Township on the Isle of Skye in Scotland

Camuscross (Camus Croise) is a small crofting township on the Isle of Skye in Scotland.

Camuscross is situated on Camus Croise bay, on the west shore of the Sound of Sleat, in the Highland Council area. It lies close to the village of Isleornsay and the island of Ornsay.

==History==
In the early 19th century, Lord MacDonald created a township of 40 small crofts, 2 to 3 acre on average. The hill grazing was less than a tenth of the size of most other Sleat townships, with many more crofters. It is thought that the crofts were deliberately made too small to live on, forcing the crofters to fish during the herring boom.

==Harbour==
Isle Ornsay harbour was one of the most promising harbours in the whole of Skye, for a time the main connection to the mainland. Isle Ornsay post office, situated where the estate office now is, was the main post office for the whole of Sleat.

Isle Ornsay harbour saw the departure of emigration ships. The William Nichol, a government emigration ship left on 6 July 1837, bound for Australia as part of "Langs" Bounty Scheme. Conditions on the voyage were poor, with the deaths of 19 children and 2 adults from a manifest of over 300. The Sillery departed on 7 September 1853 for Canada, including 332 people from Knoydart and the Glengary estates, who had been cleared to make way for sheep. Houses were burnt and levelled to the ground. Four young men from Inverguseran 'escaped' over the hills to Lochaber.

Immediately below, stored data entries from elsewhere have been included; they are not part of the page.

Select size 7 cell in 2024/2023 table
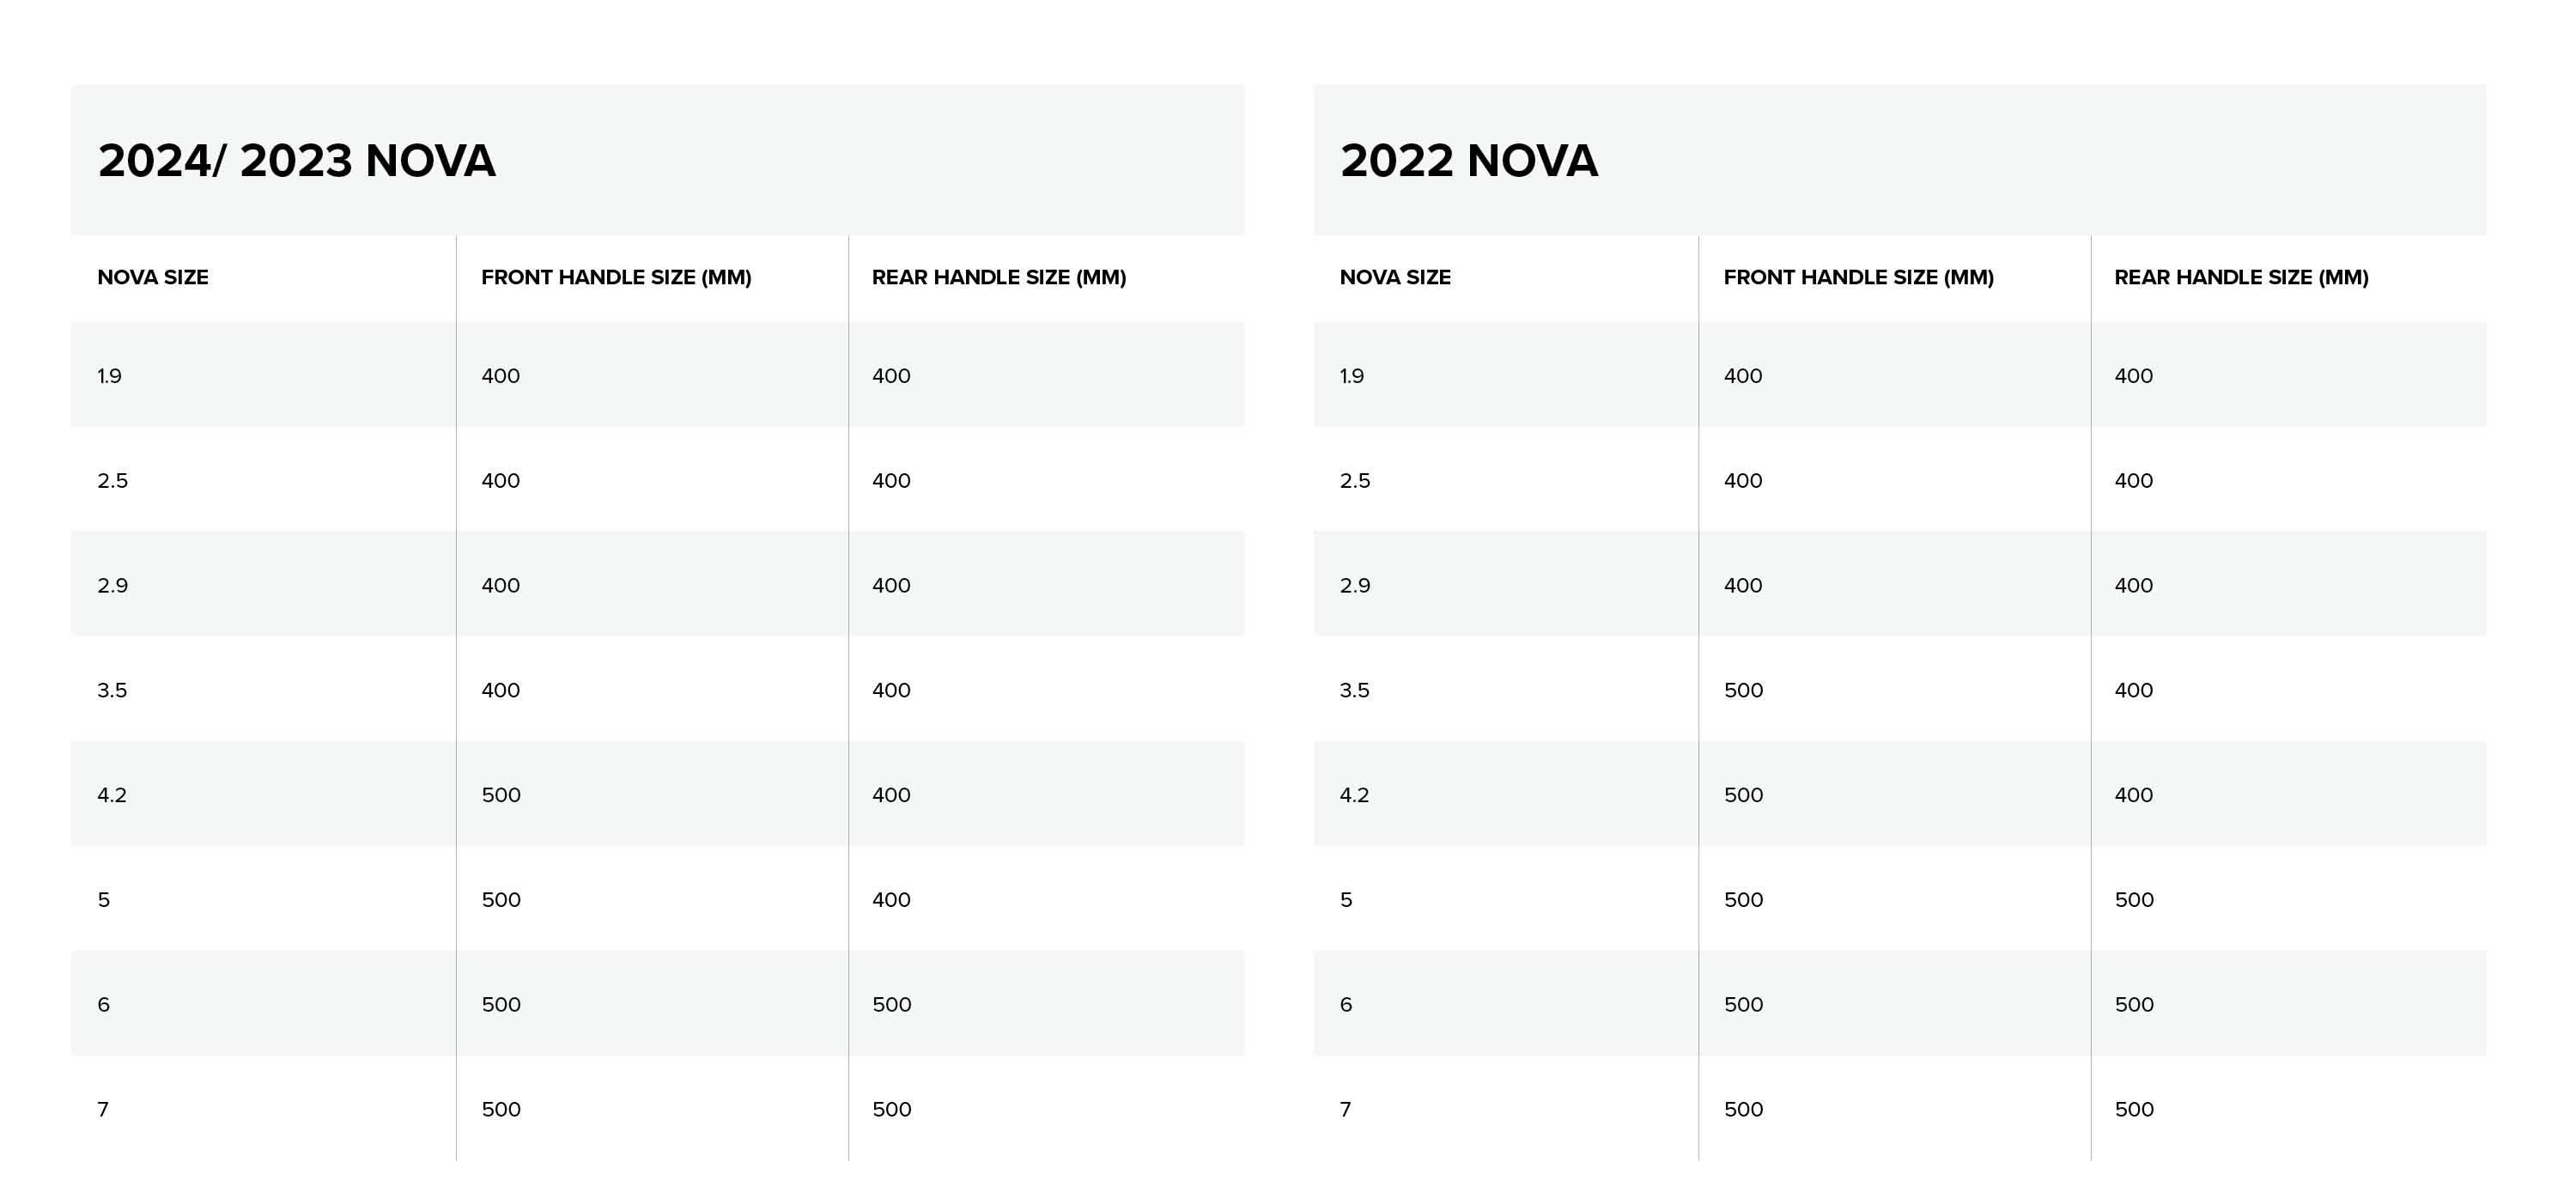tap(103, 1109)
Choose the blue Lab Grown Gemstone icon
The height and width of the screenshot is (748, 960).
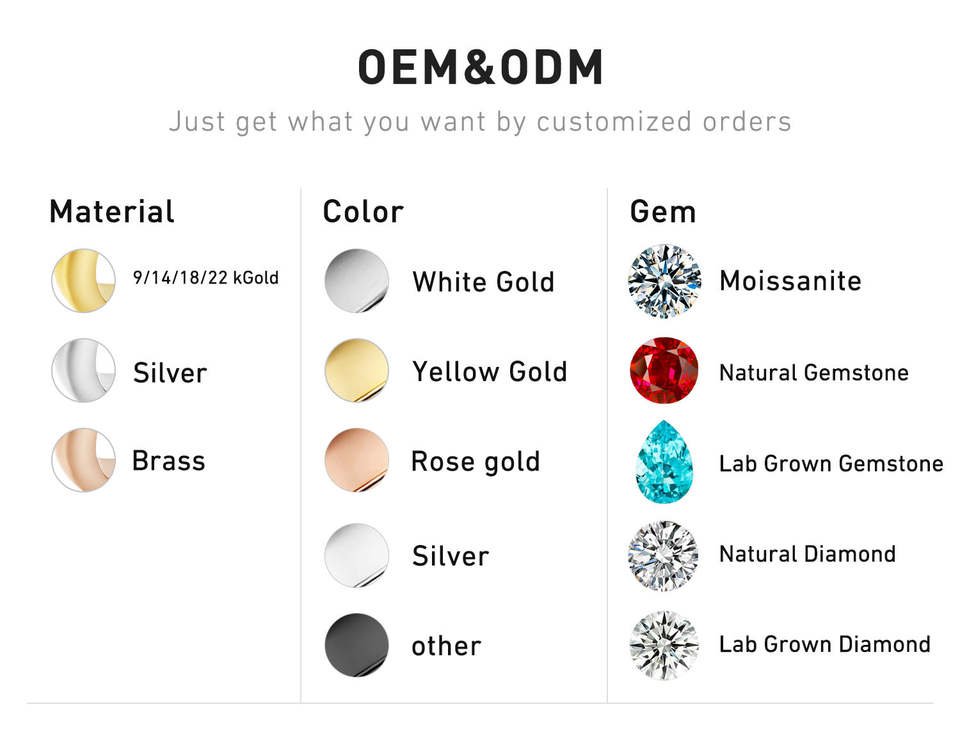pos(664,462)
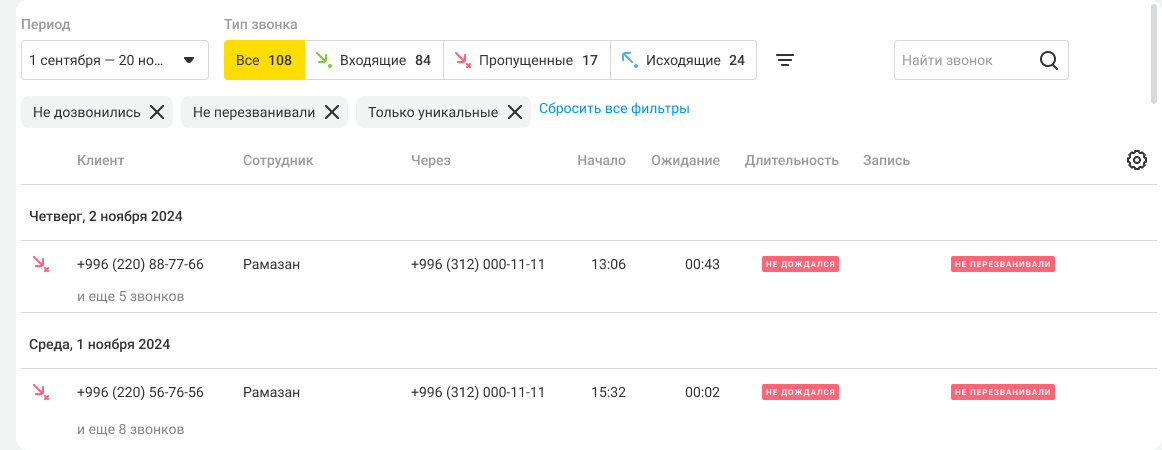Show "Пропущенные 17" calls tab
1162x450 pixels.
pyautogui.click(x=526, y=60)
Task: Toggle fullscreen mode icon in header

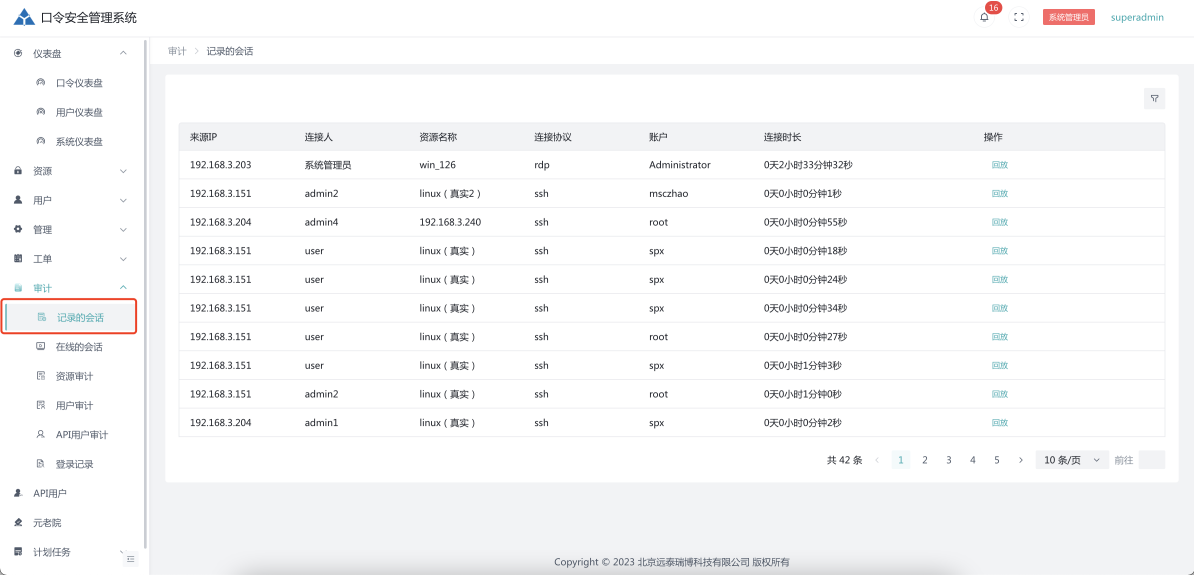Action: pyautogui.click(x=1019, y=17)
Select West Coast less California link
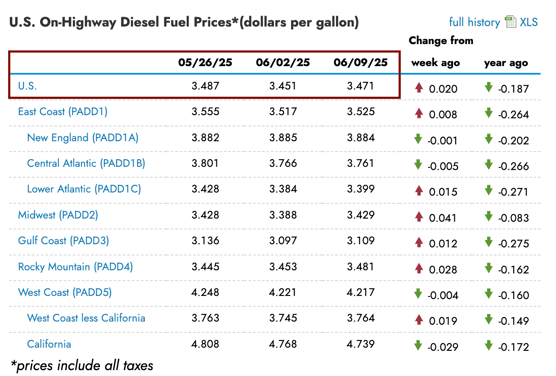The height and width of the screenshot is (376, 556). [x=86, y=318]
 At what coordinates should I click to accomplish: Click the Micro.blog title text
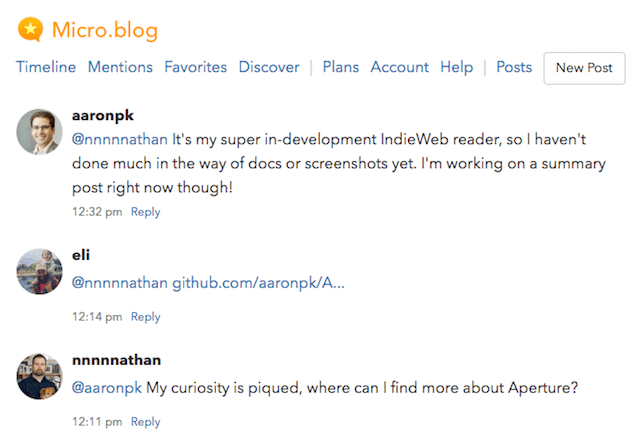click(x=105, y=31)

==Camuscross Community Initiative==
Camuscross Community Steering Group was set up in February 2007 to develop various projects for community benefits. It is working on affordable house sites, a network of heritage paths with interpretation, and hoping to build a local shop and cafe. The group has been researching local history and has collected a number of place names from local people. It publishes a newsletter called An Lianag – after the name of the green in the middle of the village, which is where the crofters traditionally met to discuss township matters.

The Steering Group organise the Camuscross Crofting Olympics, an afternoon of serious and not-so-serious competitions in August.

It became a community company, becoming incorporated on 22 December 2008, with the name of Camuscross Community Initiative. When the company decided to add the neighbouring crofting township to its area of benefit, it became Camuscross & Duisdale Initiative.